Nontraditional Student Finds Success at College of Technology
Brandalin Barnes of Chubbuck has found herself doing homework at her daughter's volleyball games and reviewing note cards at her son's basketball games while preparing for finals at Idaho State University this spring.
"I've incorporated school into my life where ever I can," said Barnes, who will graduate with an associate degree in nuclear operation technology from the Idaho State University College of Technology and will walk at ISU Commencement on May 11. "Going to school full time and being a mother is definitely a balancing act. Sometimes my house looks like a disaster but you get to it when you can. It has been a little crazy sometimes."
Many nontraditional university students are familiar with that balancing act, and Barnes has made the most of hers. She was honored as the ISU College of Technology's Outstanding Student Award winner earlier this spring. A mother of four, she has earned a 4.0 grade point average in her program. She and her husband, Craig, are parents to Curtis, 16; Ben 13; Carlie, 12, and Savanah, 8.
Her journey back to college, when her youngest child entered first grade, has been challenging, but rewarding. In the 1990s, straight out of high school, Barnes completed one year at what was then Ricks College and is now BYU-Idaho and another year at Mt. Hood Community College in Oregon where her husband was finishing up his degree.
She met and married her husband Craig at Ricks College. Though happy being a homemaker, doing foster parenting for 12 years and being a foster-care teacher for the Idaho Department of Health and Welfare, she always knew she wanted to finish her degree, but couldn't decide which degree she wanted.
"It took me so long to get back to school because I really didn't know what I wanted to do," Barnes said.
That decision was moved along when her husband changed jobs in 2007 and started a business and no longer had benefits. Craig had been working for Colonial Funeral Home and then with a partner opened Wilks Funeral Home in Pocatello.
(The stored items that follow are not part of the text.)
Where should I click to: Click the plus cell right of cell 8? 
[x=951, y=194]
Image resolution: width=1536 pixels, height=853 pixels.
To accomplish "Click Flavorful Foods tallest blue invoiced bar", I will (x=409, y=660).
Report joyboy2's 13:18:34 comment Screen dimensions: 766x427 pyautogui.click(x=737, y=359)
"I decided I wanted back into the workforce and spent a year looking for a job, but I couldn't find one that offered benefits in a competitive market without a college degree," Barnes said. "I couldn't find anything."
She decided to return to school to become more employable.
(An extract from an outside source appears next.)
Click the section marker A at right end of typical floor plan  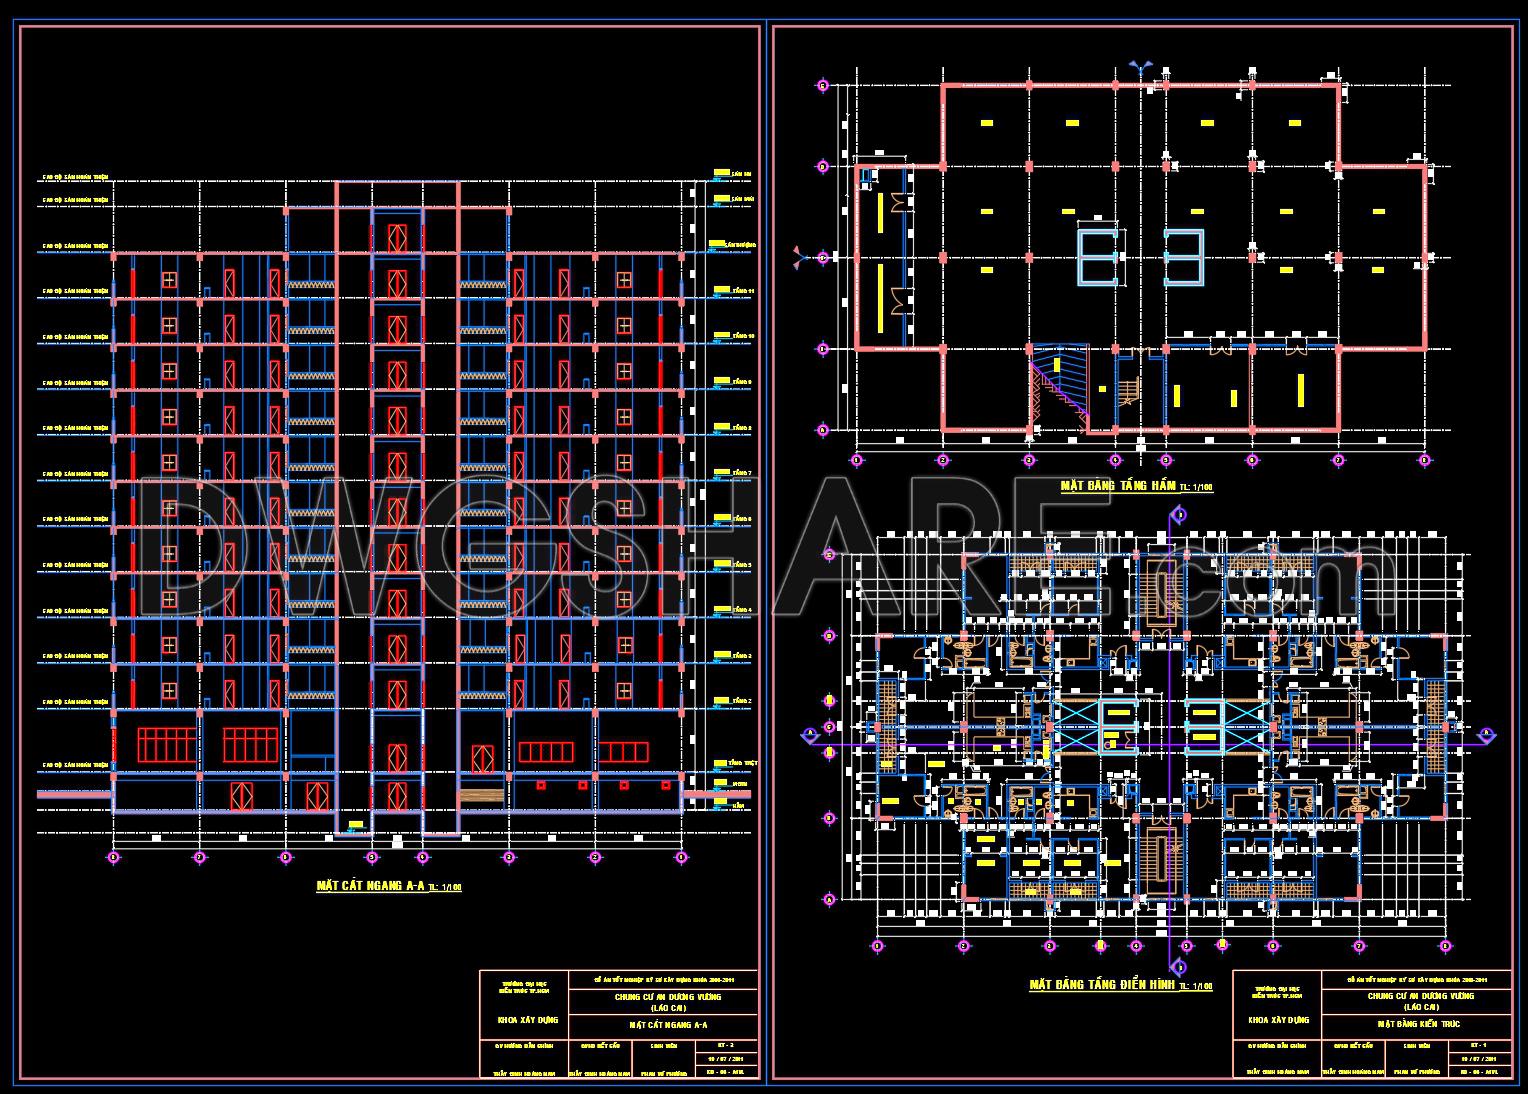(x=1486, y=734)
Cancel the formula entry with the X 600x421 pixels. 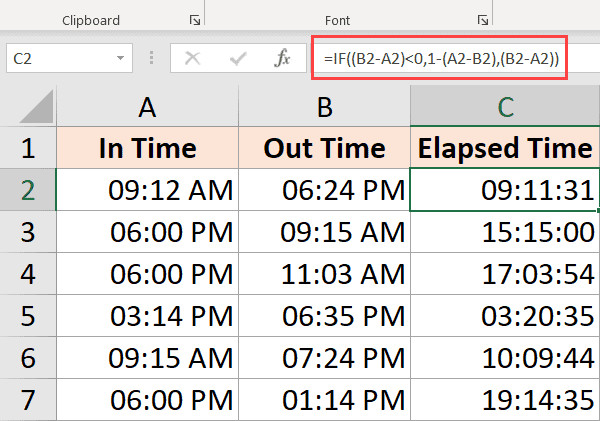[x=192, y=59]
"I really searched for a program that had a good job placement rate, that wasn't going to be outdated or inundated with applicants and settled on the energy systems program," Barnes said. "I figured we will always need energy, and I've always been interested in math and science."
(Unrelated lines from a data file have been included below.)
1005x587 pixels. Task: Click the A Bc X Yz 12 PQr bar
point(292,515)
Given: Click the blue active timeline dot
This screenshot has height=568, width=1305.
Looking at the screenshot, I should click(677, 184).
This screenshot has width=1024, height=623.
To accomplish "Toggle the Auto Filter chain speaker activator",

For others considering returning to school, Barnes emphasized the importance of selecting a good fit, and utilizing the services available to help choose a career and to help earn a degree once a path is chosen.
"What I did was talk to a counselor in the College of Technology (which are also available in academic and other colleges at ISU)," she said. "You need to talk to a counselor with your goals in mind, and about what you want and need out of an education. Their counseling helped me narrow down my choices and to settle on the one I chose."
Once school begins, she also recommends students take advantage of the many services offered at ISU.
"I was pretty nervous about coming back and I've always had text anxiety," Barnes said. "But up here (at the College of Technology) and at lower campus there is a lot of support available. You can take classes on study skills and testing skills and I found the support really helpful."
Although she will receive her 2-year associate degree at 2013 commencement, Barnes will continue school another year – taking classes this summer and fall and next spring – and plans to earn her bachelor's degree in nuclear operations by May 2014, whether she is working or not.
She is happy with the education she has received at ISU, and commented on her favorite aspect of her program.
"I think what impresses me the most is how our programs at the college interact with industry to find out what industry needs and to create really good programs to support that," Barnes said. "For one of my classes for the whole year all my instructors were from the INL (Idaho National Laboratory). Not only are you learning a topic, but you're learning from someone in the industry and you leave here with hands-on skills."
Throughout her time at ISU Barnes has received excellent support from her husband and family.
"My husband has been hugely supportive," Barnes said. "That has been the key to my success."
Barnes received a scholarship from the American Nuclear Society and the College of Technology Distinguished Student Scholarship and her extracurricular activities included judging Highland High School Debate, teaching foster parent training classes and attending her children's activities.